Robert Jay, QC, arrived at the courthouse early today, looking somber in his trademark yellow-framed glasses.
This is a big week for the lead counsel at the Leveson Inquiry, the high-profile public inquest into the British press’s dark arts. Since the inquiry began in November, Jay has questioned a steady stream of key players in the phone-hacking scandal, from former News of the World chief reporter Neville Thurlbeck to Mark Lewis, the solicitor for the family of Milly Dowler, the murdered schoolgirl whose hacked cellphone was at the center of the outcry that forced News of the World to close last summer.
But now two of the British press’s biggest fish have been forced to swim into Jay’s net—Rupert Murdoch, who takes the stand tomorrow, and his son James, the former head of Murdoch’s U.K. operations, who is getting grilled today.
Press watchdogs and Murdoch opponents alike may be hoping to witness a skewering on the stand. But a more understated approach is likely to be in store. Jay is known to give his opponents plenty of line to dissemble and thrash about—in hopes of tiring them out before he reels them in.
That approach was very much on display in today’s battle with James Murdoch, who is infamous for his ability to dodge and befuddle with impenetrable management-speak. Murdoch liberally employed this tactic in response to persistent questions from Jay—culminating in one especially jarring display of obfuscation when the counsel asked Murdoch what he knew about the phone-hacking problem at News of the World in 2008, at a moment when Murdoch had authorized a large settlement to a hacking victim.
Jay laid it out clearly for Murdoch: “Either you were told about the evidence ... and that this was in effect a cover-up, or you weren’t told, or you didn’t read your emails properly, and there is a failure of governance within the company. Do you accept that those are the only two possibilities?”

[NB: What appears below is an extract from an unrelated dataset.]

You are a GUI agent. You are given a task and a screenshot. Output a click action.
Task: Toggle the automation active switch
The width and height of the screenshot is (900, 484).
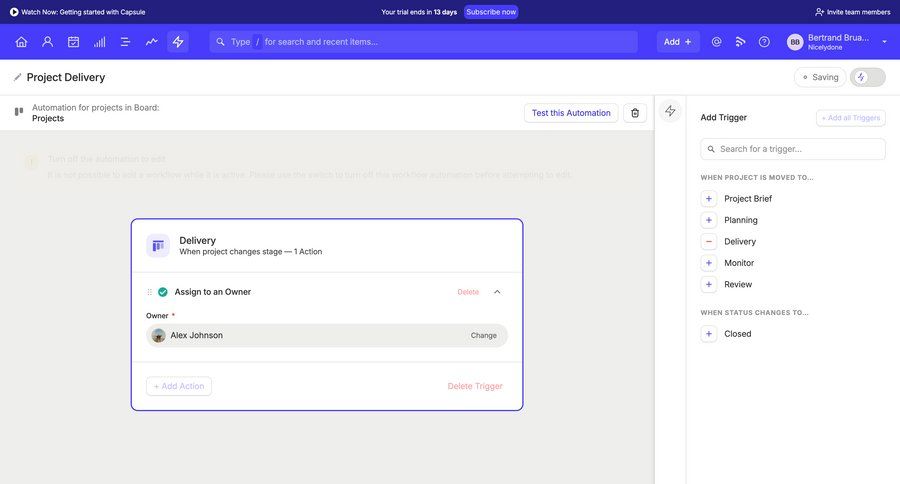click(x=867, y=77)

Murdoch responded: “I was told sufficient information to authorize them to go and negotiate at a higher level, and I was not told sufficient information to go and turn over a whole bunch of stones that I was told had already been turned over … I don’t think that short of knowing that they weren’t giving me the full picture, I would have been able to know that at the time.”
Jay directed today’s proceedings with a casual tone, often while leaning on his elbows or pensively stroking his beard. A well-respected lawyer with a background in administrative and public law, he has a reputation for close attention to detail and a dispassionate interrogation style. In other words, he keeps his cool, which tends to earn a lawyer respect in British courts. Displays of emotion can be interpreted as bias—while getting an opponent to lose his cool is often beneficial to one’s case.
So far, Murdoch has largely succeeded in keeping himself from losing control, much as he did when he and his father testified before Parliament last July. “We’re not learning that much more, particularly because James Murdoch is quite good at batting away questions, and he also has this curiously distracting technocratic language which makes it rather difficult to understand what he means,” says Martin Moore, director of the Media Standards Trust and cofounder of the Hacked Off campaign against press abuses.
As the morning session drew to a close, Jay finally succeeded in provoking a brief outburst from Murdoch by suggesting that the mogul had calculated that his father’s newspapers could help influence politicians on the question of the company’s controversial bid for the British broadcaster BSkyB. “I’m sorry, Mr. Jay, that is absolutely not the case,” Murdoch interjected angrily. “I simply wouldn’t do business that way.”
Minutes later the court broke for lunch. As Jay walked out, according an ITV News editor tweeting from the scene, the counsel mouthed to a colleague, “This is such fun.”